WORKING DATA =>
============================================================

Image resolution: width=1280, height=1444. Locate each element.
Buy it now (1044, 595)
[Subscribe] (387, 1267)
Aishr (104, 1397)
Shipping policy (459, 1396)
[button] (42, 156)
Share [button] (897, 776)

============================================================

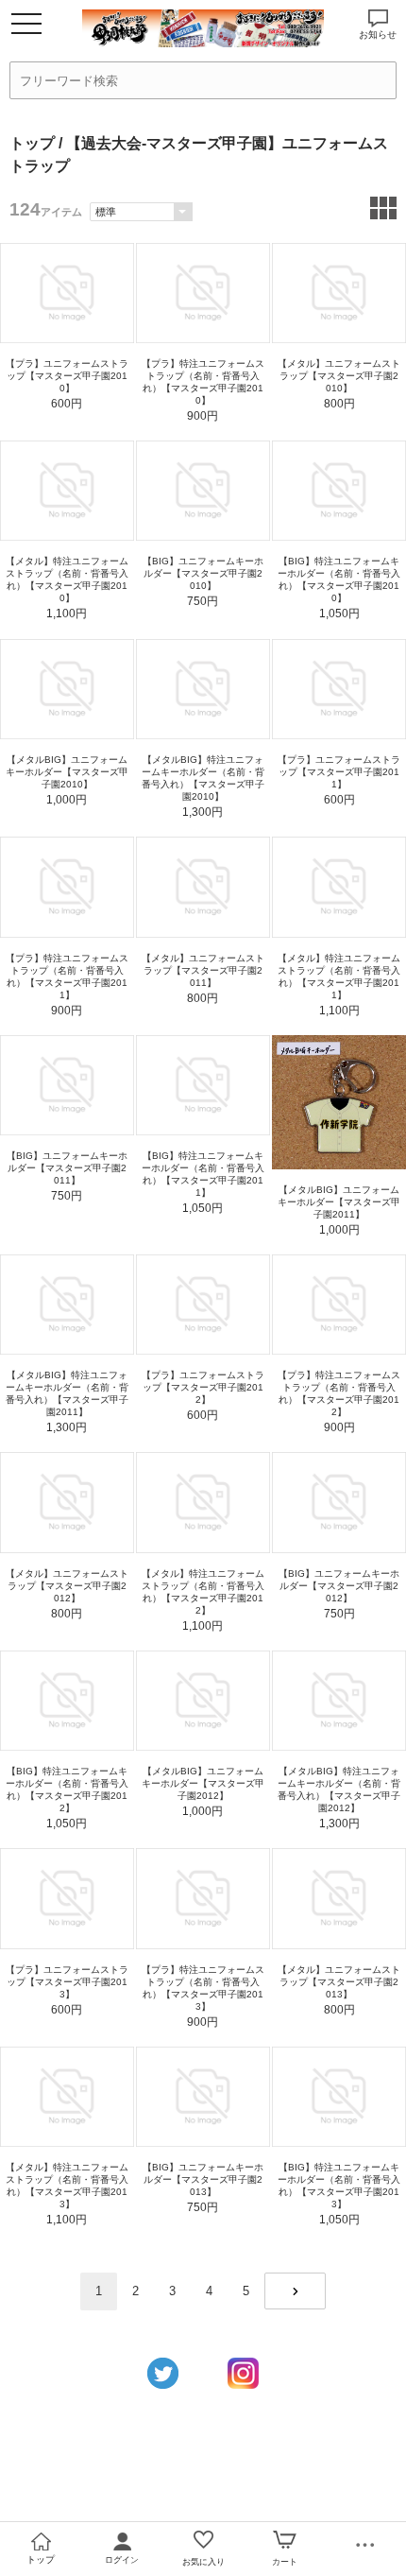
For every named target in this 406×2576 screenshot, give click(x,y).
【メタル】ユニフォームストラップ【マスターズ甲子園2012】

============================================================

TASK GOAL =>
Using the entries above, repeat only the lines from the one containing "Image resolution: width=1280, height=1444." through the one containing "Share [button] (897, 776)", end lines included.

RESPONSE FOR THIS EXERCISE =>
Image resolution: width=1280, height=1444. Locate each element.
Buy it now (1044, 595)
[Subscribe] (387, 1267)
Aishr (104, 1397)
Shipping policy (459, 1396)
[button] (42, 156)
Share [button] (897, 776)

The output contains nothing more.